Bug #21777
src/mds/MDCache.cc: 4332: FAILED assert(mds->is_rejoin())
0%
Description
MDS may send a MMDSCacheRejoin(MMDSCacheRejoin::OP_WEAK) message to an MDS which is not rejoin/active/stopping. Once that MDS receives the message it will fail:
ceph version 12.2.1-2.el7cp (965390e1785cd23ffde159014f25f9490e479668) luminous (stable) 1: (ceph::__ceph_assert_fail(char const*, char const*, int, char const*)+0x110) [0x55e9f4316390] 2: (MDCache::handle_cache_rejoin_weak(MMDSCacheRejoin*)+0x16cf) [0x55e9f410ae9f] 3: (MDCache::handle_cache_rejoin(MMDSCacheRejoin*)+0x24b) [0x55e9f410f75b] 4: (MDCache::dispatch(Message*)+0xa5) [0x55e9f4114d85] 5: (MDSRank::handle_deferrable_message(Message*)+0x5c4) [0x55e9f3ffd624] 6: (MDSRank::_dispatch(Message*, bool)+0x1e3) [0x55e9f400af13] 7: (MDSRankDispatcher::ms_dispatch(Message*)+0x15) [0x55e9f400bd55] 8: (MDSDaemon::ms_dispatch(Message*)+0xf3) [0x55e9f3ff4f33] 9: (DispatchQueue::entry()+0x792) [0x55e9f45f9c12] 10: (DispatchQueue::DispatchThread::entry()+0xd) [0x55e9f439c5fd] 11: (()+0x7e25) [0x7fd43d712e25] 12: (clone()+0x6d) [0x7fd43c7f534d] NOTE: a copy of the executable, or `objdump -rdS <executable>` is needed to interpret this. Version-Release number of selected component (if applicable): ceph version 12.2.1-2.el7cp (965390e1785cd23ffde159014f25f9490e479668) luminous (stable)

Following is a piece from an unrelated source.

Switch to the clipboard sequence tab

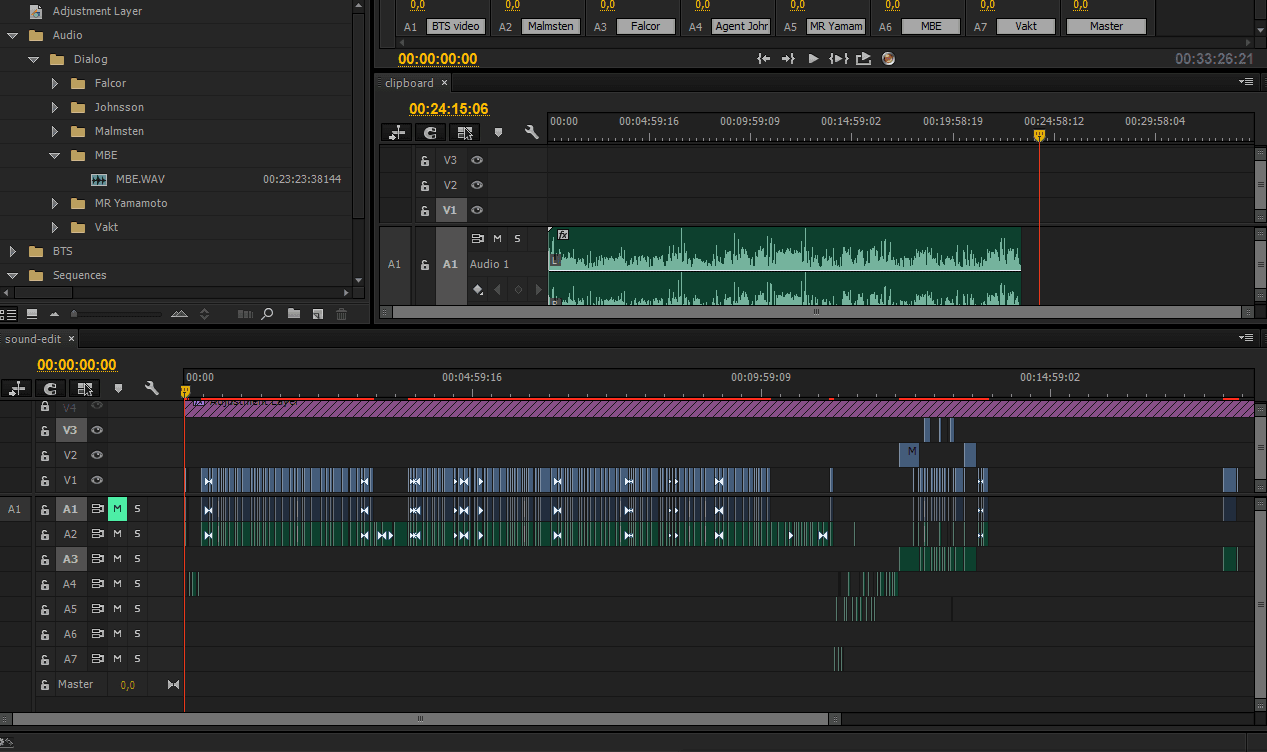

The MDS should be more tolerant of these messages when it's not active.
Related issues
History
#1 Updated by Patrick Donnelly over 5 years ago
- Assignee set to Patrick Donnelly
#2 Updated by Patrick Donnelly over 5 years ago
- Status changed from New to Fix Under Review
#3 Updated by Patrick Donnelly over 5 years ago
- Status changed from Fix Under Review to Need More Info
This is NMI because we weren't able to reproduce the actual problem. We'll ahve to wait for QE to reproduce again with complete logs.
#4 Updated by Patrick Donnelly over 5 years ago
- Priority changed from Urgent to Normal
Reducing priority since we can't seem to get this reproduced.
#5 Updated by Patrick Donnelly about 5 years ago
- Related to Bug #23826: mds: assert after daemon restart added
#6 Updated by Patrick Donnelly about 5 years ago
- Priority changed from Normal to Urgent
- Target version set to v13.0.0
#7 Updated by Patrick Donnelly about 5 years ago
- Status changed from Need More Info to New
- Assignee deleted (
Patrick Donnelly) - Target version changed from v13.0.0 to v13.2.0
- Source set to Q/A
- Labels (FS) multimds added
Deleted: see #24047.
#8 Updated by Patrick Donnelly about 5 years ago
<deleted/>
#9 Updated by Zheng Yan about 5 years ago
- Status changed from New to In Progress
#10 Updated by Zheng Yan about 5 years ago
#11 Updated by Zheng Yan about 5 years ago
- Status changed from In Progress to Fix Under Review
#12 Updated by Patrick Donnelly about 5 years ago
- Status changed from Fix Under Review to New
- Labels (FS) crash added
#13 Updated by Patrick Donnelly about 5 years ago
- Assignee set to Zheng Yan
- Priority changed from Urgent to Immediate
- Target version changed from v13.2.0 to v14.0.0
- Backport changed from luminous to mimic,luminous
Zheng, do you think this is also resolved by the fix to #23826?
#14 Updated by Patrick Donnelly over 4 years ago
- Status changed from New to Need More Info
- Assignee deleted (
Zheng Yan) - Priority changed from Immediate to Normal
Dropping priority on this as there have been no known reoccurrence.
#15 Updated by Patrick Donnelly about 4 years ago
- Target version changed from v14.0.0 to v15.0.0
#16 Updated by Patrick Donnelly over 3 years ago
- Target version deleted (
v15.0.0)
#17 Updated by haitao chen almost 3 years ago
- File mds_assert_rejoin.rar added
mds.node188-2(rank 2) receive MMDSCacheRejoin message from mds.node185-0(rank 1), but mds.node188-2 is in resolve state. So,it cause the assert. The assert happens in 2020-8-24.